→ **EXERCISE**
How many lines of these entries include the string "time"? State the number alone.

┌─ RECORDS SUPPLIED

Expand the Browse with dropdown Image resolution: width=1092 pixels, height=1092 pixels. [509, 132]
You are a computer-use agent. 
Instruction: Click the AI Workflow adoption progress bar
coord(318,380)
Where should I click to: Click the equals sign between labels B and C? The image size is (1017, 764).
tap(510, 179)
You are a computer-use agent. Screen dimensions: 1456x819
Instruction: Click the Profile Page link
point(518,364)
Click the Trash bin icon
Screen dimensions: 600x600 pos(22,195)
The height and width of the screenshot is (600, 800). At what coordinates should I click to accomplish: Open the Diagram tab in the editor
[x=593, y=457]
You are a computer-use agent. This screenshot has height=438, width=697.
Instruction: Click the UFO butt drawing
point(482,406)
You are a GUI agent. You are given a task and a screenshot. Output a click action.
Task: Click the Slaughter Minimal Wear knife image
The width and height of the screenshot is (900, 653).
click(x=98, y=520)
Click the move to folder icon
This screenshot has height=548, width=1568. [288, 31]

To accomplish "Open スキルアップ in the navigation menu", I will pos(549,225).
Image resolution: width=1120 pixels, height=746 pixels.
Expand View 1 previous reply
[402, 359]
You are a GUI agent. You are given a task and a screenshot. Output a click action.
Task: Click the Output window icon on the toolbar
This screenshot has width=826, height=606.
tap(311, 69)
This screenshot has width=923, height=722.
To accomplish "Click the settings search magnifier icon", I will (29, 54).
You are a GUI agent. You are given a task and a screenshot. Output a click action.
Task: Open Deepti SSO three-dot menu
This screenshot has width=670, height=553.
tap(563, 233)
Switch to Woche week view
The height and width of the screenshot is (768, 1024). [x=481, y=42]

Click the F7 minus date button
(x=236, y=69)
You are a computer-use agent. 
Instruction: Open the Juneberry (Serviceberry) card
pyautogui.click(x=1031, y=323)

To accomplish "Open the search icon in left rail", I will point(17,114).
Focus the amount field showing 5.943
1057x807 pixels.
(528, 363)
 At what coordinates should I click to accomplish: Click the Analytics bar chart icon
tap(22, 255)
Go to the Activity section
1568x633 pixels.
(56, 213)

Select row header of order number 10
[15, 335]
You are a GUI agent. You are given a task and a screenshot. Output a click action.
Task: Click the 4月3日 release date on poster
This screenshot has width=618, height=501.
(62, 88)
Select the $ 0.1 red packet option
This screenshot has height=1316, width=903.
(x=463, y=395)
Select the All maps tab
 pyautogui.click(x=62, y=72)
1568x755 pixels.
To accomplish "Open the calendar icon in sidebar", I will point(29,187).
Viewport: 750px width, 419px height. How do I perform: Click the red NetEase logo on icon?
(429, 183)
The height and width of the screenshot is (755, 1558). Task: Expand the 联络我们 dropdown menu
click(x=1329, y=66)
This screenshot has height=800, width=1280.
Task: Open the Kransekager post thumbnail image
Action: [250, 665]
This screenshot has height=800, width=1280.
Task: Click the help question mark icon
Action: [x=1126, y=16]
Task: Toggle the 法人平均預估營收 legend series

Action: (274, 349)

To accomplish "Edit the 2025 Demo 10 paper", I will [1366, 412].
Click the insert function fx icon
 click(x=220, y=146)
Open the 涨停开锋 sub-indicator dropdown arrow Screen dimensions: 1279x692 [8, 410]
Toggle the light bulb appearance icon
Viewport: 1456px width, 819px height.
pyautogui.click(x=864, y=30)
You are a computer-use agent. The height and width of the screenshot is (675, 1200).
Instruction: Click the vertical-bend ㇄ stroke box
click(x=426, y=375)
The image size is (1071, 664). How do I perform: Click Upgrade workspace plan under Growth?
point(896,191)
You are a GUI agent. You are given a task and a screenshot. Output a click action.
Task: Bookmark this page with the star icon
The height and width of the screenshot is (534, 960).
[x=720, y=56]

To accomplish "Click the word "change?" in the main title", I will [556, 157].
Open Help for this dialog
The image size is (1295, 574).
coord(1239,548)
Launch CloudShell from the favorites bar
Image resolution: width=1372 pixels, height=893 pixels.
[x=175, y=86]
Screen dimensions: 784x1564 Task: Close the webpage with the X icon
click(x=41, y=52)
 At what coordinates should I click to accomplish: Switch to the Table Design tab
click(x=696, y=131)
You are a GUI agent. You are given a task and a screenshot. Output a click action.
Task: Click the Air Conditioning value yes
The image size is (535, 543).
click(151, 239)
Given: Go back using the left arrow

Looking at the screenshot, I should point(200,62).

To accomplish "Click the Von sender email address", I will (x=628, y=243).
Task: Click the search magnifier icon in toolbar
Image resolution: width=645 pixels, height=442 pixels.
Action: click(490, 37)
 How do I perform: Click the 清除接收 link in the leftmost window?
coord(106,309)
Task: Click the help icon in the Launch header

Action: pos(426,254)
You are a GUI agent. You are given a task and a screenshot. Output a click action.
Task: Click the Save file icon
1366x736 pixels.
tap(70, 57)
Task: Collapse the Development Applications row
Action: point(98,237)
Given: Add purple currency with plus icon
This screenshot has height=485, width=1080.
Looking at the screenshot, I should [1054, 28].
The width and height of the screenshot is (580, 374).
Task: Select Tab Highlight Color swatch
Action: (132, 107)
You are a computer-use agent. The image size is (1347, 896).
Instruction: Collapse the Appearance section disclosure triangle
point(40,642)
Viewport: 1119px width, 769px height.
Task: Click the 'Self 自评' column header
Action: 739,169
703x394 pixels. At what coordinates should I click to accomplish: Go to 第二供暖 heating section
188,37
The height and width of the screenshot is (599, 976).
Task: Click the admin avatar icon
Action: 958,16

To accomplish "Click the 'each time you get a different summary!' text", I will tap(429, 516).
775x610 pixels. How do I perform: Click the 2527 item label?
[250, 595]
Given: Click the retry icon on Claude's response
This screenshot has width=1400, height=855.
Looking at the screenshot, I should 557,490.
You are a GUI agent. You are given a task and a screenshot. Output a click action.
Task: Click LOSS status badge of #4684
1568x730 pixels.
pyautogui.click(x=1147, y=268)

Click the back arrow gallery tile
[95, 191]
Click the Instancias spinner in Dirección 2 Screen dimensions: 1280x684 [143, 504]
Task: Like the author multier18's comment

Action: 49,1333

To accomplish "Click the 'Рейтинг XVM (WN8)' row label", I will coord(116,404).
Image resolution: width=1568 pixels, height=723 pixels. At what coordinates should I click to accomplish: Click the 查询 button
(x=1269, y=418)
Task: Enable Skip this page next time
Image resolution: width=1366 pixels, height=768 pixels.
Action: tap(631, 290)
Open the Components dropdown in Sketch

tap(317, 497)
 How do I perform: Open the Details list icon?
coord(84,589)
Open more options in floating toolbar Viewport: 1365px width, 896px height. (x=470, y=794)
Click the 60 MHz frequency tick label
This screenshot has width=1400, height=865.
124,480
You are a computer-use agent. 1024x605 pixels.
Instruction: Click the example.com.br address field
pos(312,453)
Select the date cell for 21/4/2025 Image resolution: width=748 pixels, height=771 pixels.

└─

→ **EXERCISE SOLUTION**
2